### Task instructions
From the line that contains "Task: Open the hamburger navigation menu" through the end of the records below, write out each line exactly as it appears, but not the pictures.
========
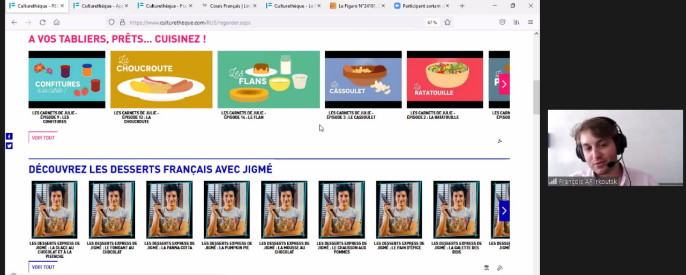Click the page vertical scrollbar thumb
Image resolution: width=686 pixels, height=275 pixels.
coord(536,97)
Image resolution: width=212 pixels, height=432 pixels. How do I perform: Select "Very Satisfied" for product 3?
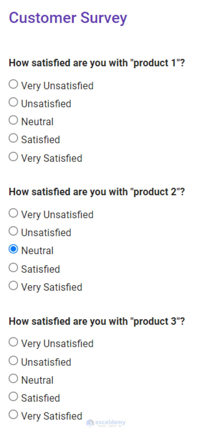point(13,414)
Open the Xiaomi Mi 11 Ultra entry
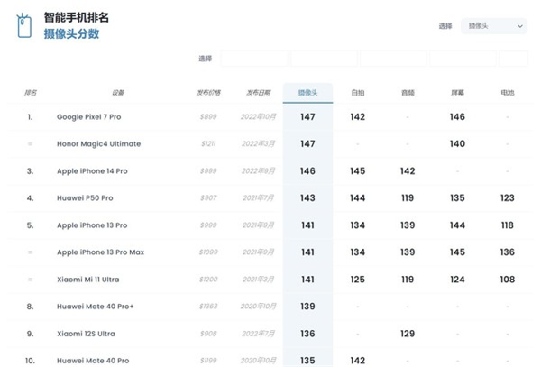 pyautogui.click(x=87, y=280)
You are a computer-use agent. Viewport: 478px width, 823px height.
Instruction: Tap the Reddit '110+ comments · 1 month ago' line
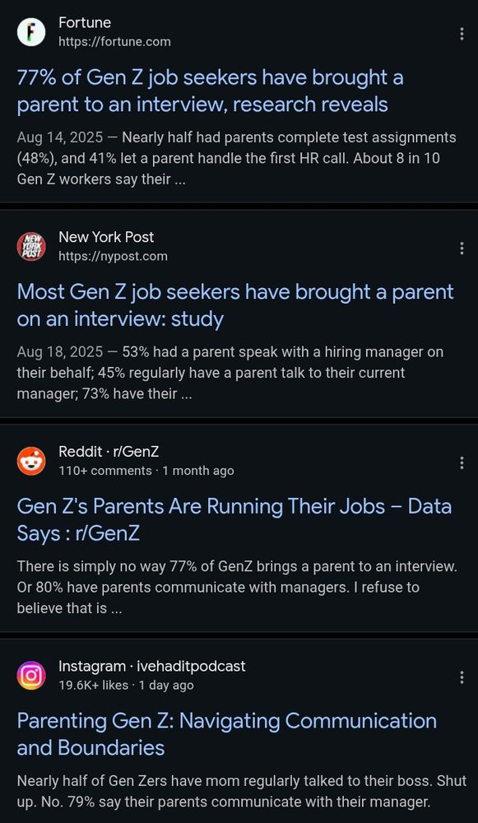tap(146, 471)
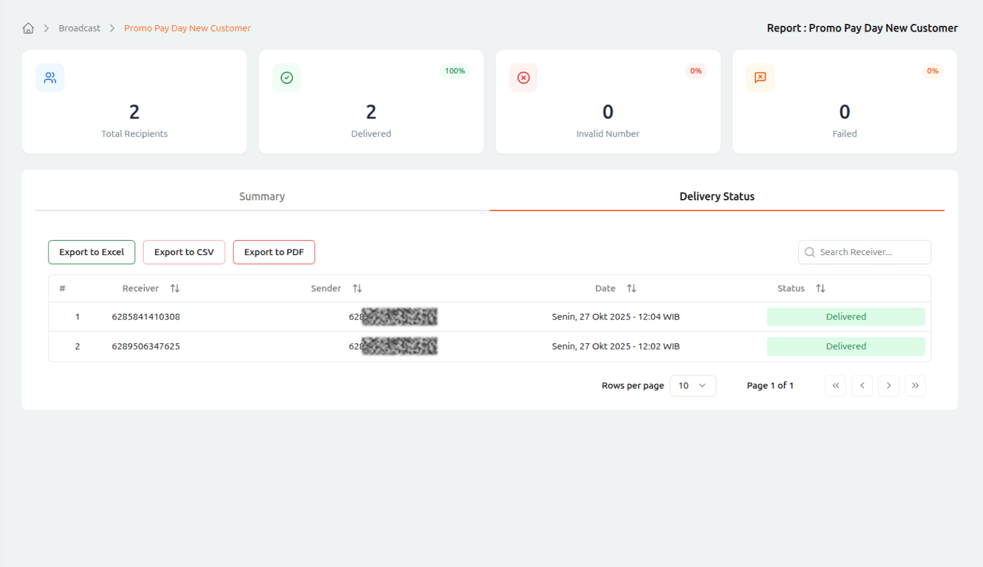Click the Delivered checkmark icon

coord(287,77)
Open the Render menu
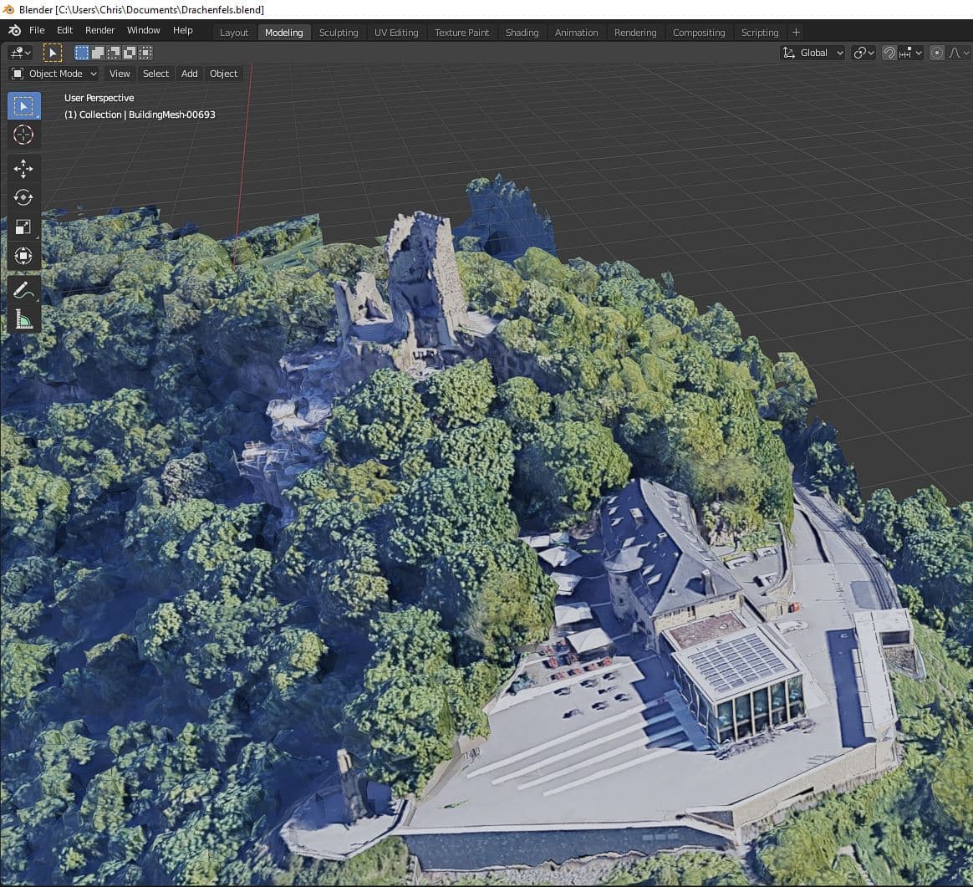Viewport: 973px width, 887px height. coord(99,30)
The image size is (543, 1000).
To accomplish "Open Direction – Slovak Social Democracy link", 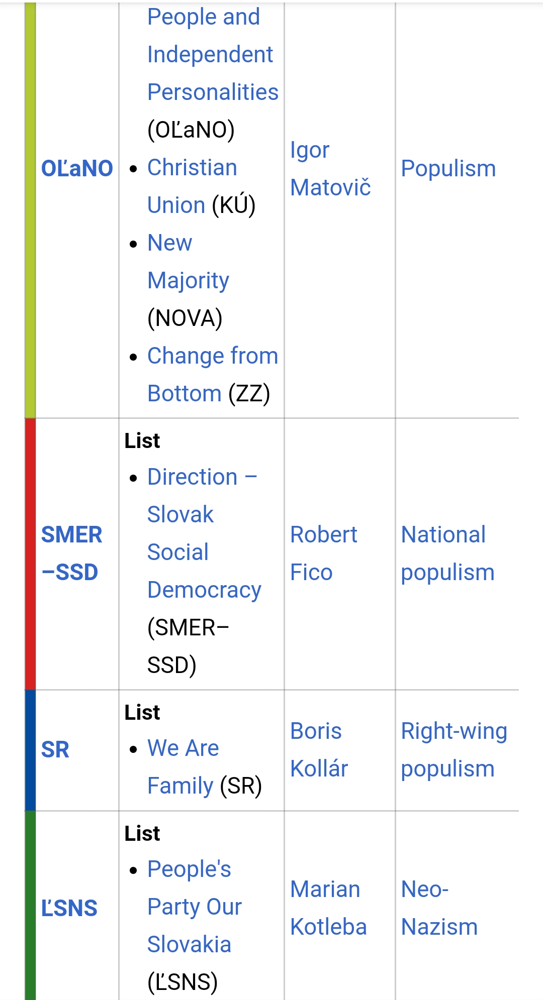I will click(x=204, y=533).
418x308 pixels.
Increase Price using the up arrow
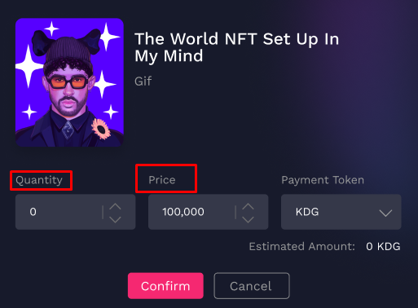tap(248, 206)
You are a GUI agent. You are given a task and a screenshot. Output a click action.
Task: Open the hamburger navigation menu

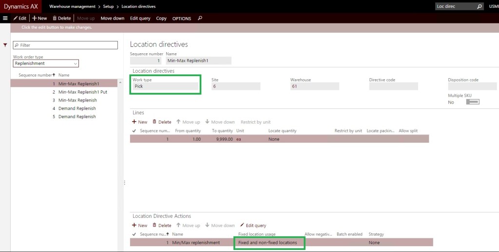point(5,18)
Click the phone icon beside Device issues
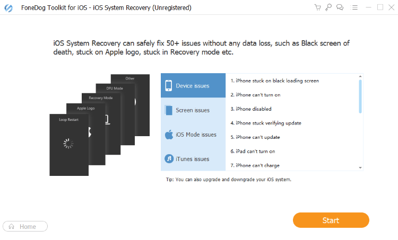This screenshot has height=240, width=398. point(169,86)
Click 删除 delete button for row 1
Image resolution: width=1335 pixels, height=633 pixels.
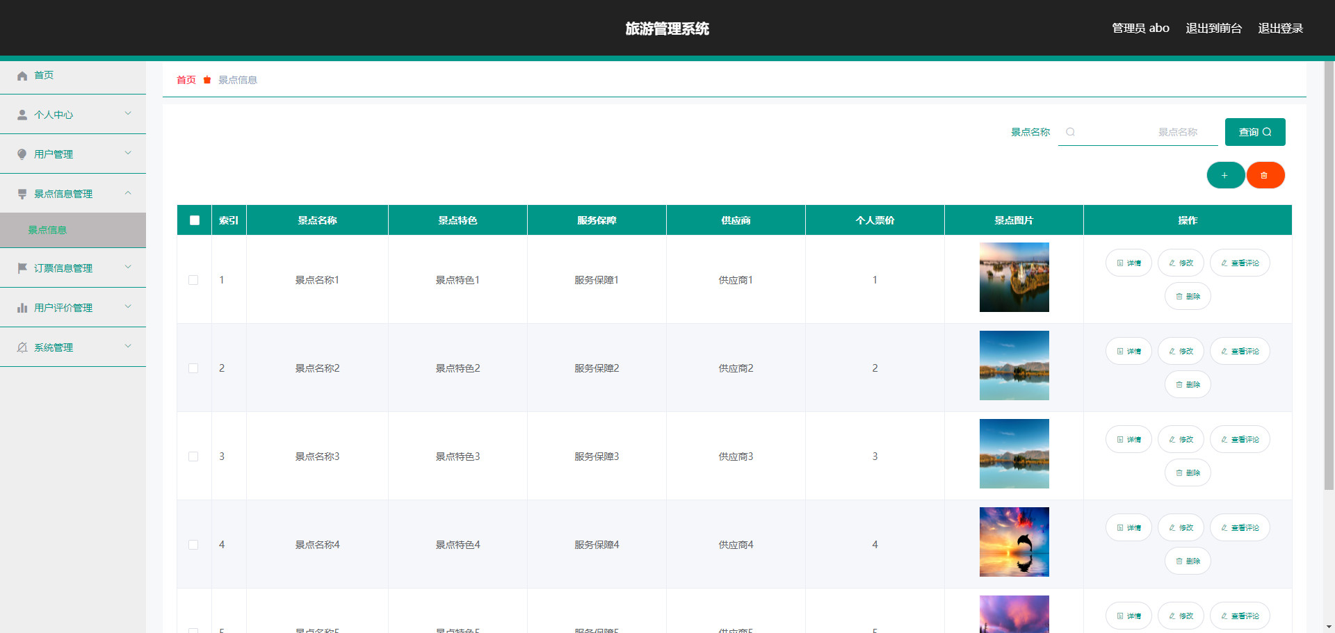click(1188, 296)
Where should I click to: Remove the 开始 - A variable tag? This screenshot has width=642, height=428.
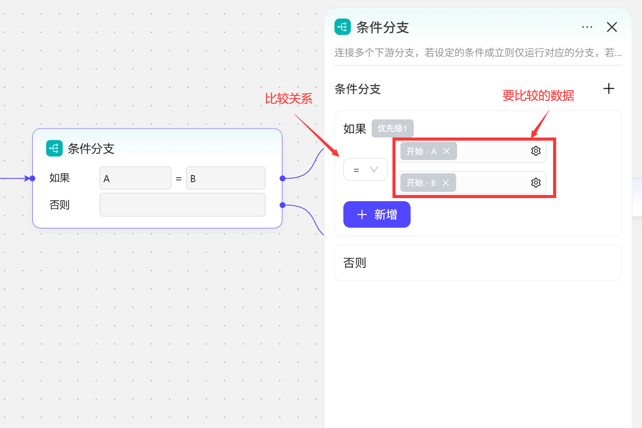click(x=447, y=151)
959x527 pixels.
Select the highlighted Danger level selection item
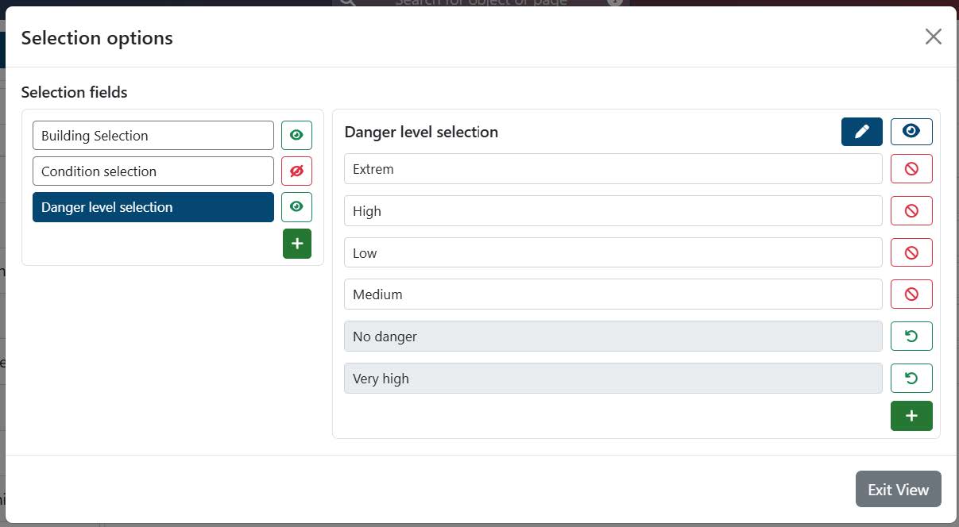pos(153,207)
========
### Task result
Task: Open the hamburger navigation menu

point(5,18)
Click the phone icon beside Device issues
This screenshot has height=240, width=398. point(169,86)
Click 删除 delete button for row 1
Image resolution: width=1335 pixels, height=633 pixels.
click(1188, 296)
Where should I click to: Remove the 开始 - A variable tag? This screenshot has width=642, height=428.
click(x=447, y=151)
959x527 pixels.
Select the highlighted Danger level selection item
pos(153,207)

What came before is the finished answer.